Breach of Faith
Jed Horne's Breach of Faith is the fourth book I have read about Hurricane Katrina. If this officially qualifies my interest in this subject as an obsession, so be it.
This book plugs some of the holes left by other books on the subject, but I am still left saying that a definitive book has yet to be written. And it may not be until some time has passed.
Horne opens Breach of Faith the way most disaster books tend to open -- with anecdotes. He intertwines several storm stories in the early chapters, and from there moves on to more big picture topics. Horne does not make the same mistake David Brinkley made in The Great Deluge, which was to include so many personal hurricane accounts that at times the overall story was lost. On the other hand, Horne has a habit of telling someone's story for a few pages, then leaving it off for a chapter or two, then going back to it, and this sometimes confused me. I found myself often going back to figure out which victim story he was talking about.
In the end, Mr. Horne performs a great service by fleshing out the most important part of the Hurricane Katrina story -- what happened after it happened. Katrina week played out on televisions throughout the globe, but so far, only Horne has discussed the early recovery efforts, their successes, and their failures in anything approaching a comprehensive fashion. It strikes me that the most important part of the Katrina story is not the spectacular failure of the rescue effort, but that after the water was pumped out the recovery failed just as badly. As a doctor says late in the book, more people will die from chronic medical problems because Katrina destroyed the indigent health care system in south Louisiana than died in the storm itself. In making these observations Horne is spot on, and quite right to spend at least half the book on the subject. In fact, I wish he had spent even more.
My complaint is that Horne, after rightly taking up this important subject, wraps up the book in the spring of 2006. While I understand the need to get a book to press, Horne does not even take us as far as the New Orleans mayorial election in May of 2006. He ends before the establishment of a temporary Charity Hospital in Elmwood that following summer, and says little or nothing about the drastic changes in the public school system that same spring. He even ended before final passage of the Louisiana Road Home program, a federally funded effort to rebuild destroyed homes. I recognize that adding these topics would have made the book much longer and more complicated, but it also would have made it more complete. Somehow everything wraps up in mid-air. Perhaps Horne felt that in leaving things this way he was conveying the anxiety that hangs over the city of New Orleans to this day. He does do that, but the story feels incomplete nonetheless.
None of these criticisms should be taken to mean that this book is not worthwhile reading. It is.

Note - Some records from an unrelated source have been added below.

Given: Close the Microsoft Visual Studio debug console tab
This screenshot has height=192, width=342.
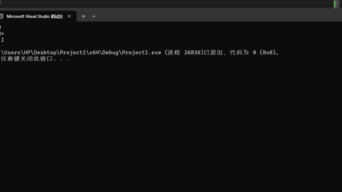Looking at the screenshot, I should point(69,16).
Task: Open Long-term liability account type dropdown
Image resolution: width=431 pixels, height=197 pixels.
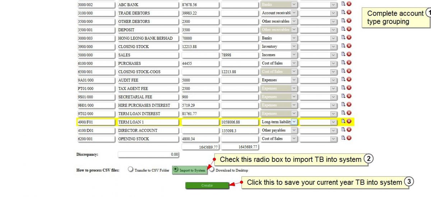Action: pyautogui.click(x=294, y=122)
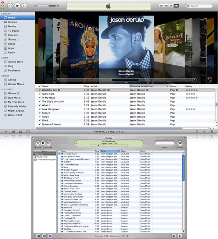Open iTunes Store in sidebar
218x239 pixels.
13,62
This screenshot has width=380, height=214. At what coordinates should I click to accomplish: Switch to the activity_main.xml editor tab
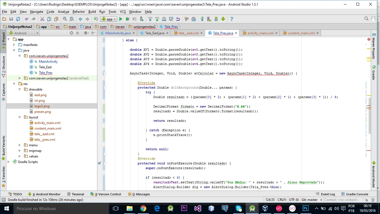tap(260, 33)
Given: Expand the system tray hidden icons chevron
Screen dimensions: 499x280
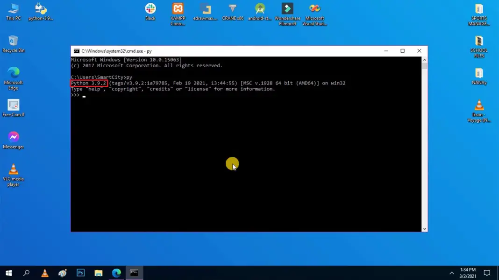Looking at the screenshot, I should point(451,273).
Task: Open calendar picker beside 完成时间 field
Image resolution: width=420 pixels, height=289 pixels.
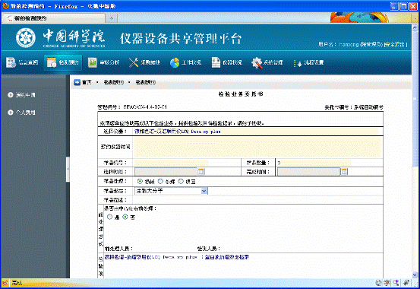Action: 344,171
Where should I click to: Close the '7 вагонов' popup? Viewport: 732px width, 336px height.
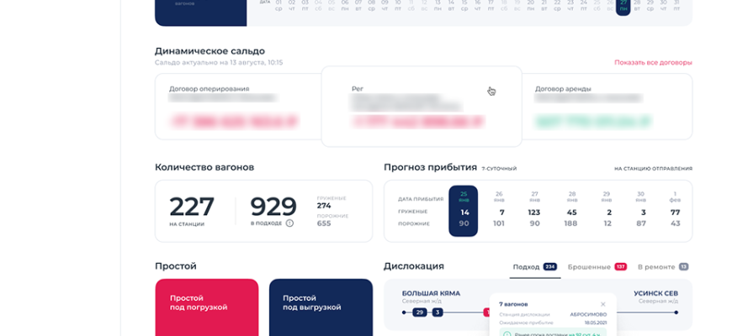tap(602, 304)
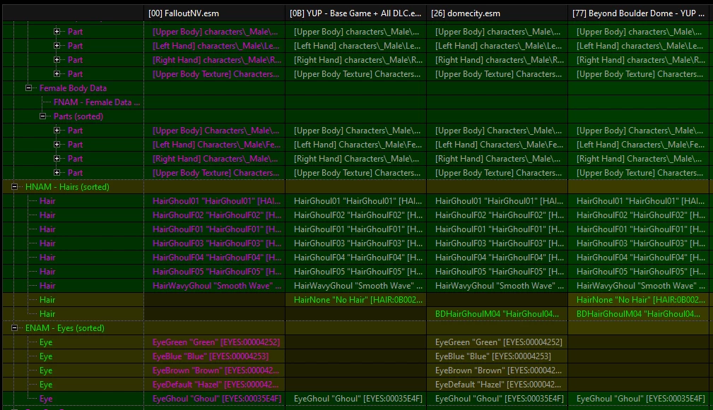Collapse the Female Body Data node
The image size is (713, 410).
(x=29, y=88)
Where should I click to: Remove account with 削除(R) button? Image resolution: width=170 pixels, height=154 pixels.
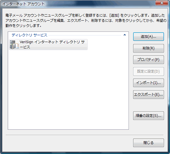pos(149,48)
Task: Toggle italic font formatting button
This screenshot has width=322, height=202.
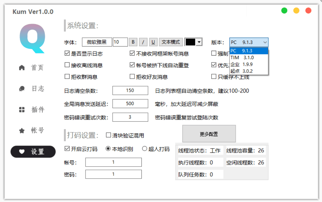Action: 143,42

It looks at the subject with the proper balance most Katrina books lack, and it recounts with considerable skill the politics that has complicated the recovery effort.
One surprise: Like David Brinkley, Horne seems to feel Louisiana Governor Kathleen Blanco has done a much better job in the aftermath of the storm than she has been given credit for. I wish Horne had gone into a little more detail about this, but from what I am gathering most of the people who knew Blanco well think her performance was grossly underestimated.
I hope Mr. Horne publishes a sequel, or an updated version. His observations and writing are quite strong, and I think he could write the complete story of Katrina.